Most of my friends who make a lot of cheese (finance, technology – all male-dominated fields mind you) seem to have experienced or witnessed more sexism than others. (The corporate world alone is enough to make one nauseous.) And what is there to be said for women who believe in traditional gender roles making less money than women who don’t?

* Via Slate: How the “Campaign for a Commercial-Free Childhood” made the case that “Bratz” dolls—along with “explicit music,” “rap videos,” and M&M flavored “lip gloss,” contribute to “eating disorders, low self-esteem, depression and poor sexual health.”

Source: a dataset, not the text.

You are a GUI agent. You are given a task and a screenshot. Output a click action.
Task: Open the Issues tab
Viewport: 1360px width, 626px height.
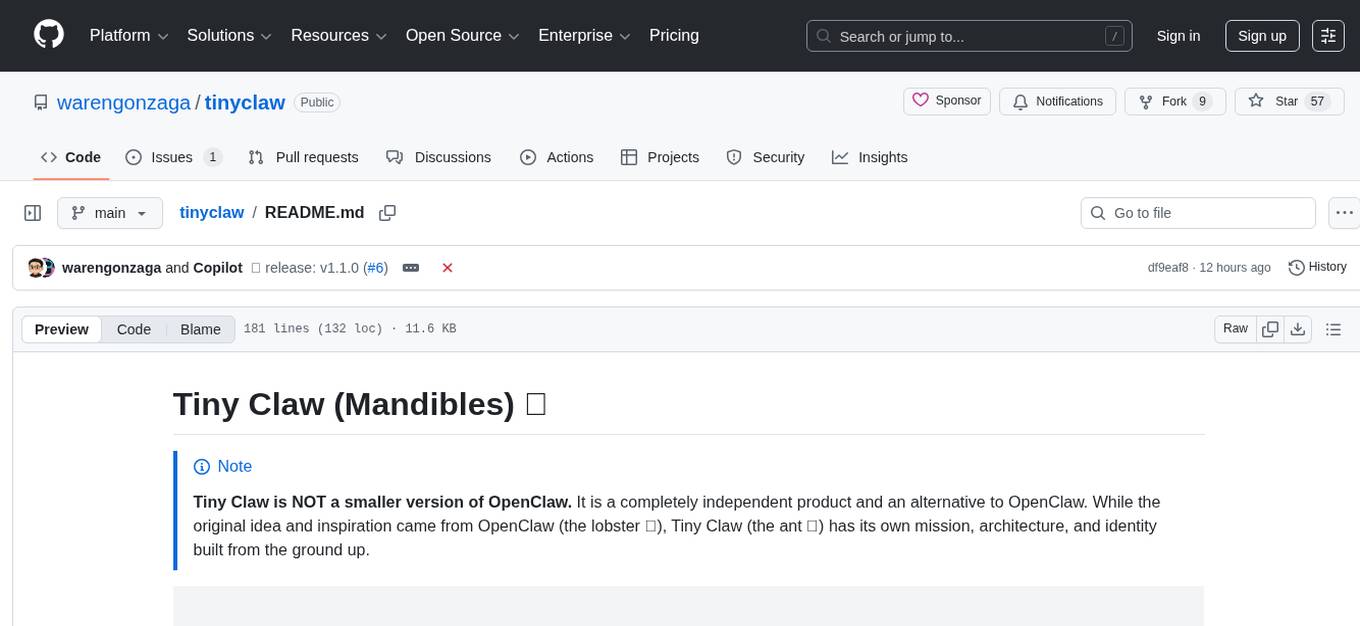173,157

* Larry Craig is back: The Idaho senator has started a legal defense fund to aid in his attempt to overturn his guilty plea from a June 2007 “misdemeanor disorderly conduct” charge, the Idaho Statesman reports. Last February, the Senate Ethics Committee admonished Craig for spending over $200,000 of unused campaign funds to try to reverse the plea; now, he’s accepting donations after the fund, dubbed “The Fund for Justice,” was OK’d by the Ethics Committee.

* Larry Craig extra: While perusing the Senator’s Web site, I came across this page, wherein Larry Craig debunks common Internet rumors for his constituents. The page features a totally creepy photo of Craig who, through some feat of dark magick, appears to be balancing a man-sized Fabergé egg in his palm. My favorite of Craig’s “fact or fiction” crusades for truth, filed under “Tax on email“:

Some folks have contacted me about a possible five-cent tax on email. This is a hoax that began circulating on the Internet several years ago. An email message warns people that “House Bill 602P” will levy a five-cent surcharge on every email sent. It goes on to say that the bill is sponsored by Congressman Tony Schnell, and the funds would go to the U.S. Postal Service. Further, it refers to an “editorial” in the “March 6 issue” of The Washingtonian supporting the tax. . . . Let me assure you, there is no Bill 602P. There is no Member of Congress by the name of Tony Schnell, and the United States Postal Service has nothing to do with delivering email. The Washingtonian is a monthly magazine, and does not even have a “March 6″ issue. It is highly unlikely that a measure like this will ever come to the Senate floor for debate.

Glaring omission: That pesky Larry Craig gay rumor.